Leónidas hizo una pausa, su voz se volvió más grave, casi amenazante.
—Si no podemos atar su lealtad con este matrimonio, ya sabes qué medidas tendremos que tomar. Las rutas comerciales no son el único interés aquí. El acceso a los minerales en las colinas es lo que realmente nos dará el control.
Dimitris apretó los puños, sintiendo que su mundo se desmoronaba ante la traición oculta en cada palabra. No solo su vida amorosa estaba en juego, sino que se enfrentaba a un entramado de intereses políticos y económicos que nunca imaginó. Su padre no solo quería unir a las familias por tradición o conveniencia social, sino que había mucho más en juego. Los minerales que mencionaban eran la clave del poder en la región, y su matrimonio con Eleni no era más que una transacción para consolidar ese control.

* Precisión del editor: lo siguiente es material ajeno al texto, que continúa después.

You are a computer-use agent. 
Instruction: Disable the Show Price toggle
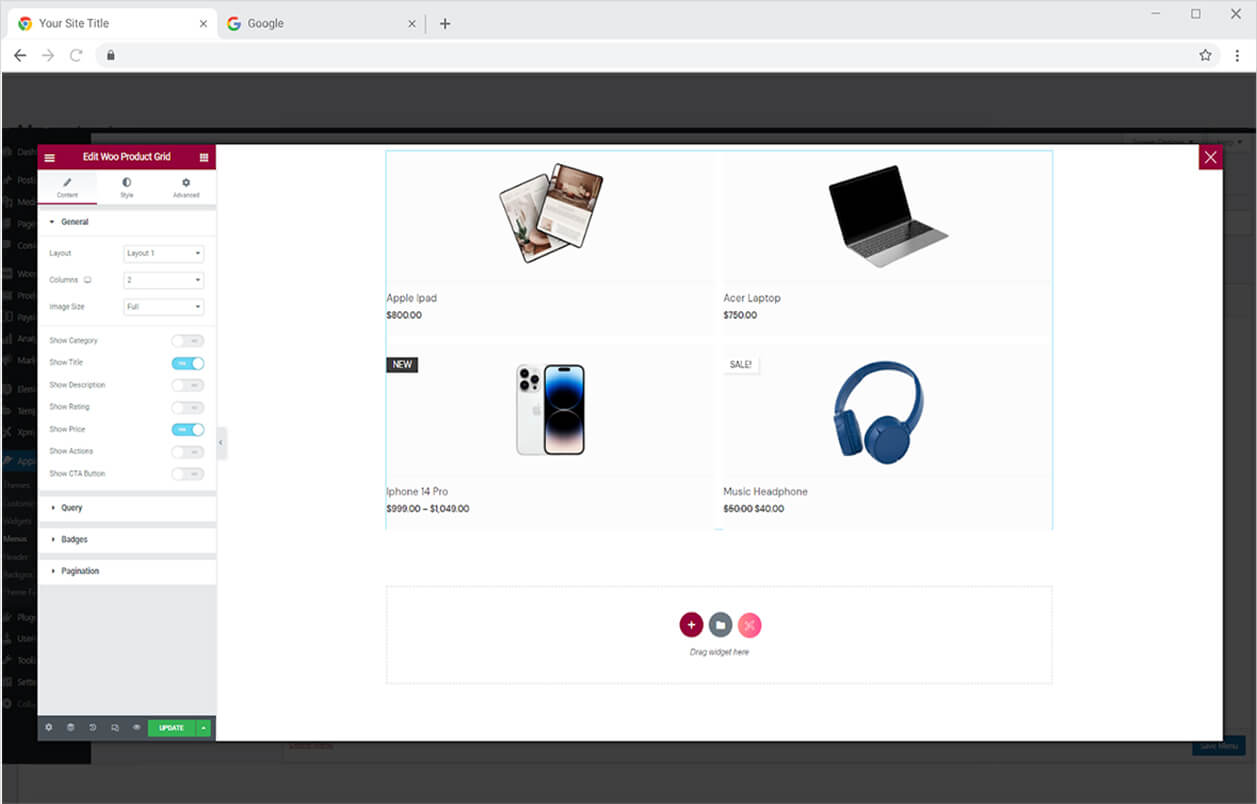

Sin querer hacer más ruido, Dimitris retrocedió lentamente, alejándose de la puerta. El eco de las palabras de su padre resonaba en su cabeza. Eleni no era su aliada en esta conspiración, era una víctima tanto como él. Ambos estaban atrapados en una red de ambiciones familiares que los superaba.
Se detuvo frente a una ventana que daba al jardín oscuro y se apoyó en el marco, mirando hacia la lejanía. La luna iluminaba el paisaje con una luz pálida, pero él solo podía pensar en el futuro que se le avecinaba. Su destino no estaba en sus manos, y esa sensación de impotencia lo corroía por dentro. Eleni no lo amaba, y él, aunque no lo había admitido, comenzaba a dudar de su propio deseo de cumplir con el deber familiar.
Con la mente enmarañada, Dimitris se juró a sí mismo que no dejaría que su vida fuera definida por los intereses egoístas de su padre. Había crecido bajo la sombra de Leónidas, siempre obediente, siempre dispuesto a hacer lo que se esperaba de él. Pero esta revelación lo había cambiado. Por primera vez en su vida, sentía una necesidad visceral de rebelarse, de tomar el control de su propio destino, aunque no sabía cómo.
Mientras se alejaba de la mansión, con la brisa nocturna en su rostro, supo que no podía ignorar lo que acababa de descubrir. Pero lo que más lo perturbaba no era la conspiración en sí, sino la certeza de que tarde o temprano tendría que enfrentarse a Eleni, una mujer atrapada, al igual que él, en los hilos invisibles de un destino que ninguno de los dos había elegido.